Попытки ответить на эти вопросы предполагают выявление тех идейно-тематических тенденций, которые уже сложились и обнаружили свою жизненность в «постклассической» философии на протяжении последних двух столетий, на основе и через призму которых только и может быть актуализирована проблематика философии истории. В таком случае вопрос, [21] сформулированный вначале в самой общей форме: как вообще возможна философия истории? превращается в более конкретный: при каких условиях и каким образом, как она становится возможной? Представляется, что речь должна в первую очередь идти о трех идейных комплексах или тенденциях, существенных для современного философствования об истории. Во-первых, это утверждение в философии идеи универсальной историчности и возможные следствия из нее для философии истории. Во-вторых, тенденция к признанию онтологической самостоятельности истории в форме «бытия-как-истории». В-третьих, начатая еще Кантом линия «субъективизации смыслов истории« как предпосылка постижения истории в качестве самоосмысляющейся, самоинтерпретирующейся реальности.
Даже если б в перспективе удалось продумать и достаточно органично соединить названные тенденции, это никак не могло бы гарантировать успеха. Однако с большой долей вероятности можно полагать, что игнорирование их и нежелание считаться с ними в философских размышлениях об истории будет означать, в лучшем случае, реанимацию давно прошедших и оставленных философских представлений об истории.
- [1] Хайдеггер М. Европейский нигилизм // Хайдеггер М. Время и бытие. М., 1993. С. 68.
- [2] Шпенглер О. Закат Европы. Т.1. М., 1993. С. 181.
- [3] Опубликованные в 40-е гг.: «История культуры как социология культуры» Альфреда Вебера и «Истоки истории и ее цель» Карла Ясперса были уже более скромными по тематике, по замыслу и по значению.
- [4] С другой стороны, в задачу очерка не может входить и сколь-нибудь подробный обзор того, как «идея истории» формировалась и эволюционировала в многообразии ее проблематики в персональных философских учениях и системах Нового времени. Тем более, что эта задача реализована во многих исследованиях, в том числе доступных и российскому читателю. См.: Коллингвуд Дж. Идея истории. Автобиография. М., 1980.; Трельч Э. Историзм и его проблемы. М., 1994; Барг М.А. Эпохи и идеи. Становление историзма. М., 1987. Цель очерка ограничена прояснением тех идейных тенденций, что представляются значимыми для уяснения современной ситуации в «метафизике истории».

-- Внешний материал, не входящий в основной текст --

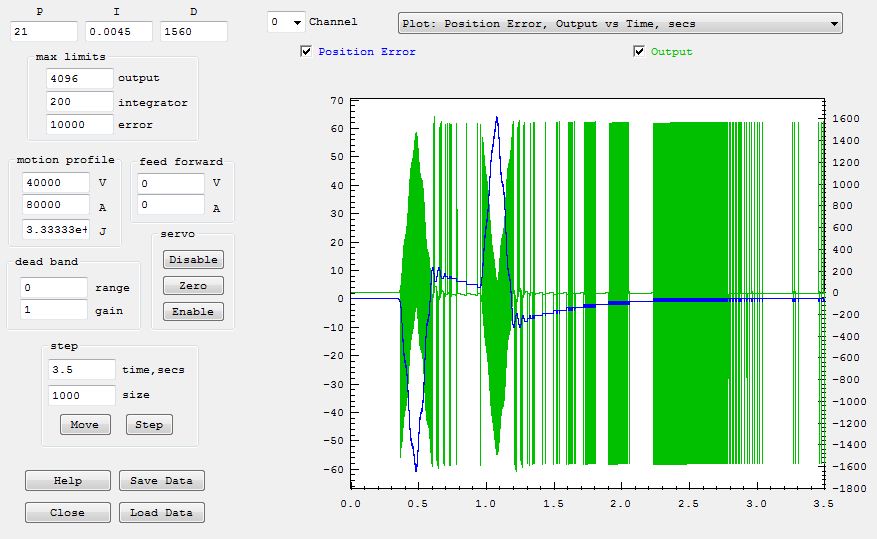Focus the D gain input field
This screenshot has height=539, width=877.
pyautogui.click(x=193, y=32)
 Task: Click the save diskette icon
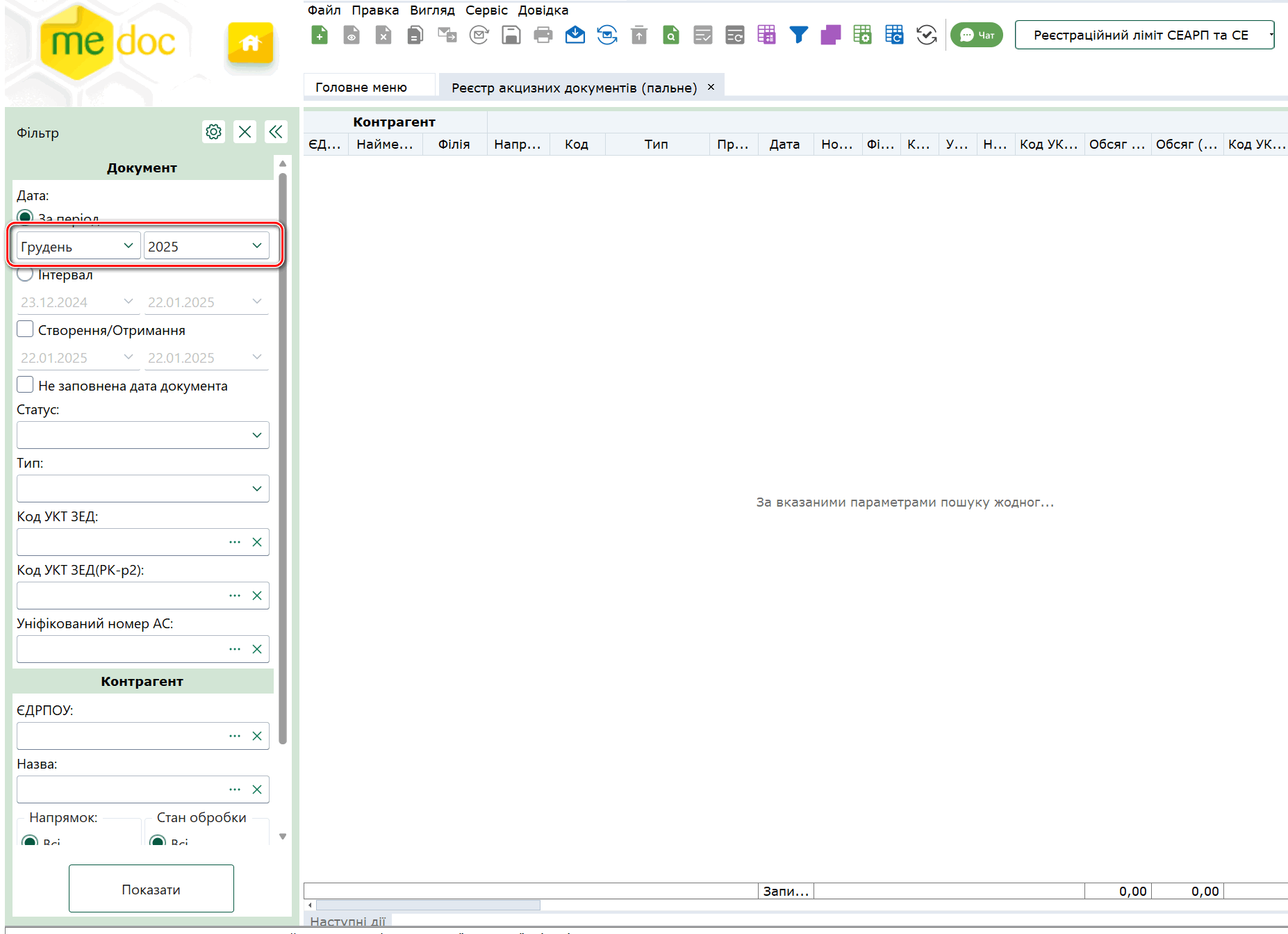[511, 35]
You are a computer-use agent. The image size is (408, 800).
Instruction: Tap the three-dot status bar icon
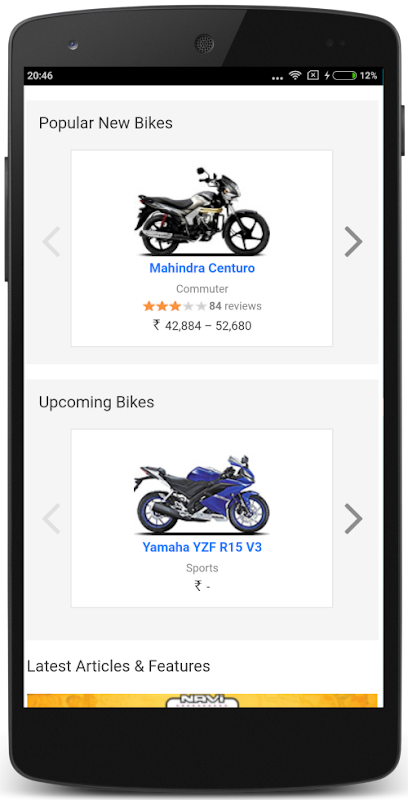277,78
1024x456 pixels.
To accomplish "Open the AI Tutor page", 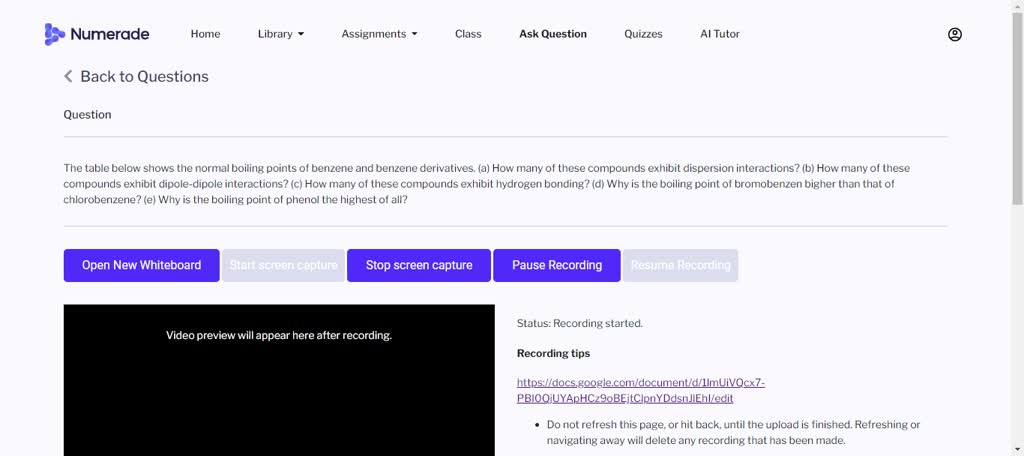I will click(719, 34).
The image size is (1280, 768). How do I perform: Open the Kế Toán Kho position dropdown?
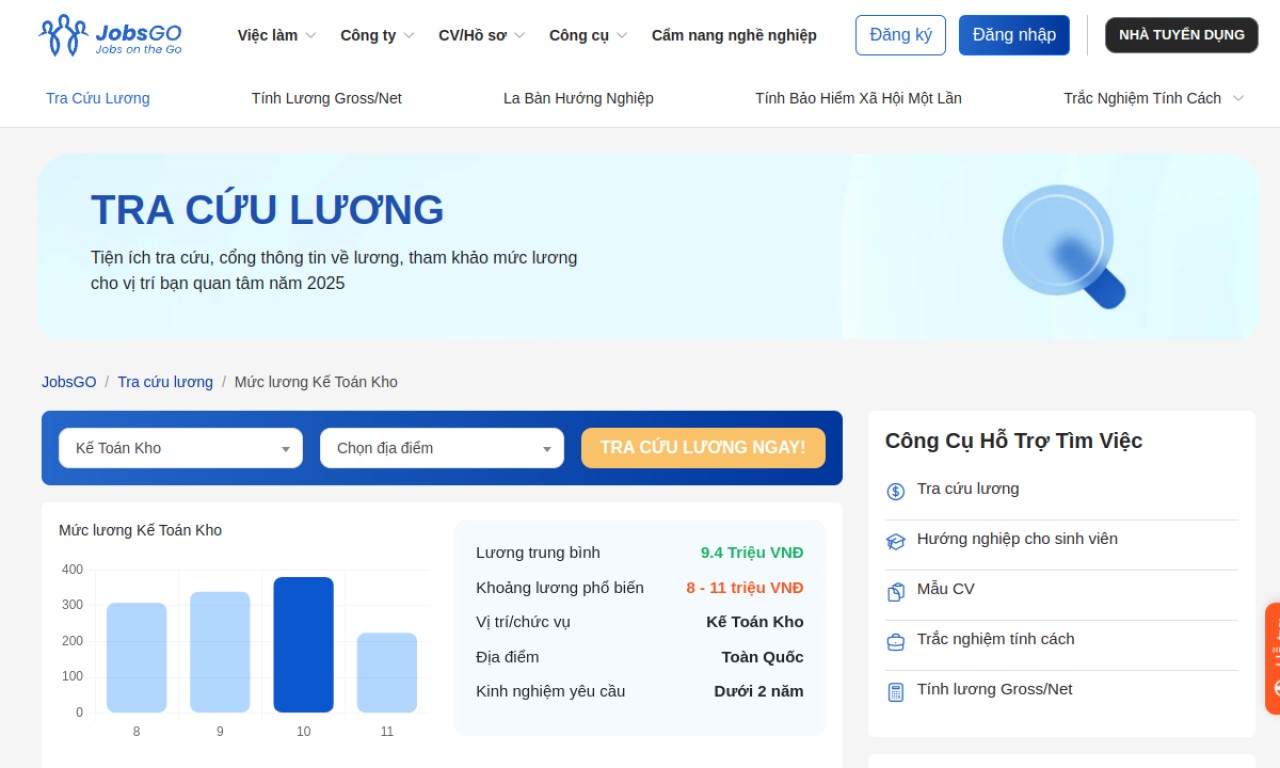point(180,448)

- [5] Различение «сущностей» и «существования» укоренено в давней философской традиции, но не только в ней. Противопоставление «негативной философии» (или «философии сущностей») «позитивной философии», понятой как «философия существования», стало, в частности, отправным пунктом Шеллинга в «Философии откровения».
- [6] М. Вебер. Социология религии // М. Вебер. Избранное. Образ общества. М, 1994. С. 122.